EXERCISE
Look below for the line that has "http://www.aydinsomine.com (96, 2036)"; output exactly from it through the line that has "大洋洲 (154, 1559)", and leave the pictures out.
#### INFORMATION
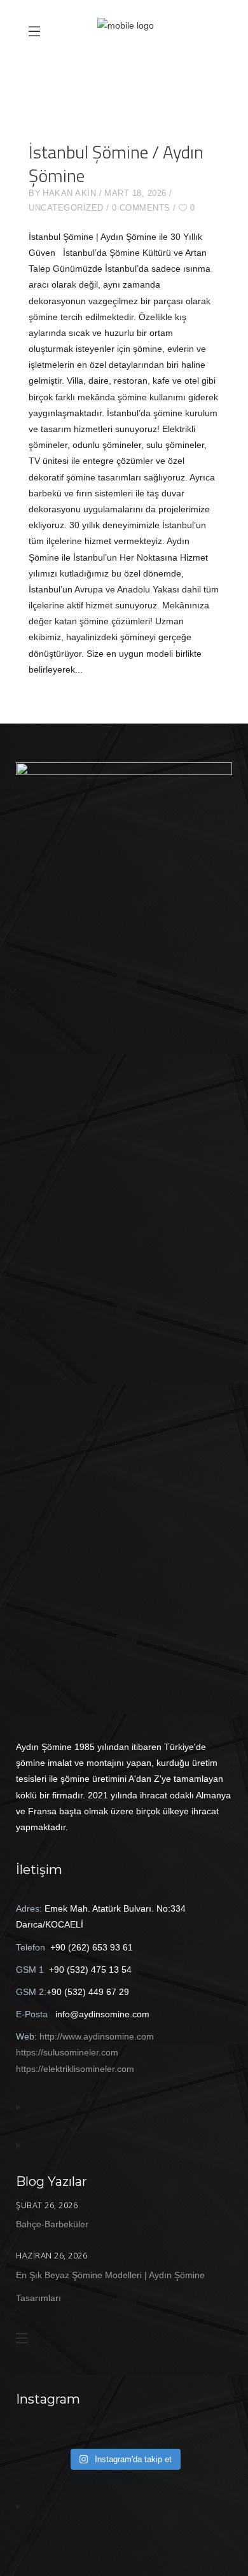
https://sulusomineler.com (67, 2052)
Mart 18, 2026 (135, 193)
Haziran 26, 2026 (51, 2255)
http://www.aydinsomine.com (96, 2036)
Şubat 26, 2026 (47, 2205)
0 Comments (141, 208)
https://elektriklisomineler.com (75, 2069)
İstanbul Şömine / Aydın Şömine (116, 163)
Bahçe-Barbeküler (52, 2224)
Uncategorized (66, 208)
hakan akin (69, 193)
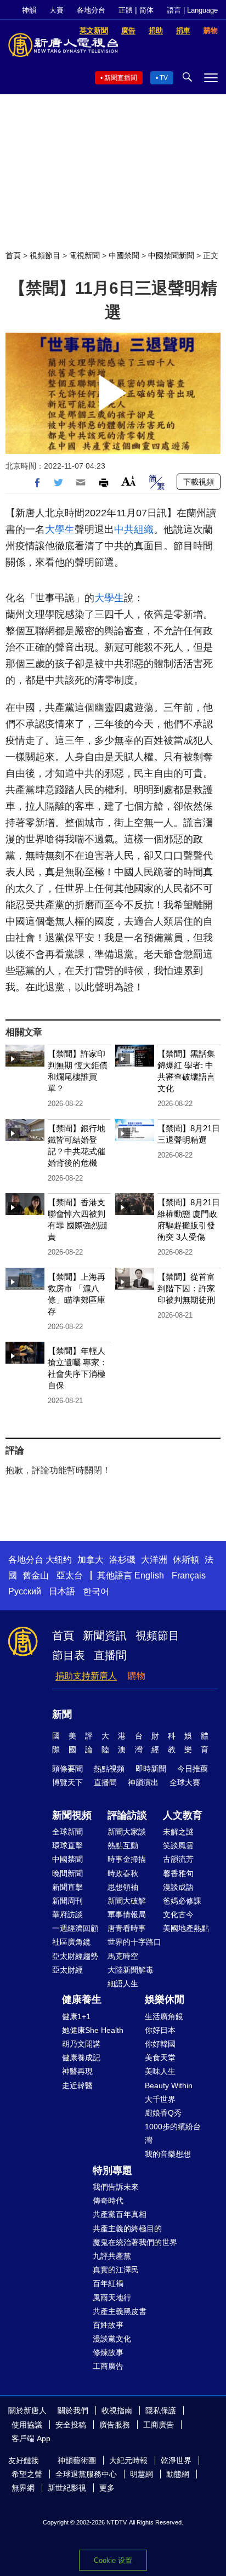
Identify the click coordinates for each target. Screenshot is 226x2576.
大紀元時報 (128, 2460)
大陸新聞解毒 (131, 1969)
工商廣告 (108, 2366)
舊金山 (35, 1575)
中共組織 (134, 529)
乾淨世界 (176, 2460)
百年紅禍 (108, 2283)
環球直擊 (67, 1845)
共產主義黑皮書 (119, 2311)
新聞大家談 (127, 1831)
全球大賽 (185, 1782)
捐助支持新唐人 (86, 1675)
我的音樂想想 (168, 2154)
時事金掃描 (127, 1859)
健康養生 (81, 1999)
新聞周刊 (67, 1900)
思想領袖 (123, 1887)
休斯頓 (186, 1559)
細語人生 (123, 1983)
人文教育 (182, 1815)
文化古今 (178, 1914)
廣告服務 (114, 2424)
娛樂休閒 (164, 1999)
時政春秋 (123, 1873)
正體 (125, 10)
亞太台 (69, 1575)
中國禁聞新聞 (171, 255)
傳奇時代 (108, 2200)
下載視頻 (198, 481)
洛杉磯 (122, 1559)
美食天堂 (160, 2057)
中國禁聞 (124, 255)
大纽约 (59, 1559)
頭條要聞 (67, 1768)
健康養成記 (81, 2057)
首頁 (13, 255)
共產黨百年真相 (119, 2214)
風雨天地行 (112, 2297)
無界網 (23, 2487)
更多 (107, 2487)
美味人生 (160, 2071)
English (149, 1575)
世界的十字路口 (134, 1941)
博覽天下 (67, 1782)
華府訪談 (67, 1914)
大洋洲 (154, 1559)
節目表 (68, 1655)
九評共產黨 (112, 2256)
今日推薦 (192, 1768)
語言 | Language (192, 10)
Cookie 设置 (113, 2560)
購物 (136, 1675)
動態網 (177, 2474)
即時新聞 (150, 1768)
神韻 (29, 10)
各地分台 (91, 10)
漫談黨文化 (112, 2338)
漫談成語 (178, 1887)
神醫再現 (77, 2071)
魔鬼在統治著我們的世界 (135, 2242)
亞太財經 (67, 1969)
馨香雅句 (178, 1873)
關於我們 (73, 2410)
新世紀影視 (67, 2487)
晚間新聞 (67, 1873)
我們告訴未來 (116, 2186)
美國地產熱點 (186, 1928)
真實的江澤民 (116, 2269)
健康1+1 (76, 2016)
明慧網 (141, 2474)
########
ANSWER FOR THIS EXERCISE
http://www.aydinsomine.com (96, 2036)
Şubat 26, 2026 (47, 2205)
0 Comments (141, 208)
https://elektriklisomineler.com (75, 2069)
İstanbul Şömine / Aydın Şömine (116, 163)
Bahçe-Barbeküler (52, 2224)
Uncategorized (66, 208)
hakan akin (69, 193)
Identify the click coordinates for each target. Screenshot is 226x2576.
大紀元時報 (128, 2460)
大陸新聞解毒 (131, 1969)
工商廣告 (108, 2366)
舊金山 (35, 1575)
中共組織 (134, 529)
乾淨世界 (176, 2460)
百年紅禍 (108, 2283)
環球直擊 (67, 1845)
共產主義黑皮書 (119, 2311)
新聞大家談 (127, 1831)
全球大賽 (185, 1782)
捐助支持新唐人 (86, 1675)
我的音樂想想 (168, 2154)
時事金掃描 (127, 1859)
健康養生 (81, 1999)
新聞周刊 (67, 1900)
思想領袖 (123, 1887)
休斯頓 (186, 1559)
細語人生 (123, 1983)
人文教育 (182, 1815)
文化古今 (178, 1914)
廣告服務 (114, 2424)
娛樂休閒 (164, 1999)
時政春秋 (123, 1873)
正體 (125, 10)
亞太台 (69, 1575)
中國禁聞新聞 (171, 255)
傳奇時代 (108, 2200)
下載視頻 (198, 481)
洛杉磯 (122, 1559)
美食天堂 (160, 2057)
中國禁聞 (124, 255)
大纽约 (59, 1559)
頭條要聞 (67, 1768)
健康養成記 (81, 2057)
首頁 (13, 255)
共產黨百年真相 (119, 2214)
風雨天地行 (112, 2297)
無界網 (23, 2487)
更多 (107, 2487)
美味人生 (160, 2071)
English (149, 1575)
世界的十字路口 (134, 1941)
博覽天下 (67, 1782)
華府訪談 (67, 1914)
大洋洲 (154, 1559)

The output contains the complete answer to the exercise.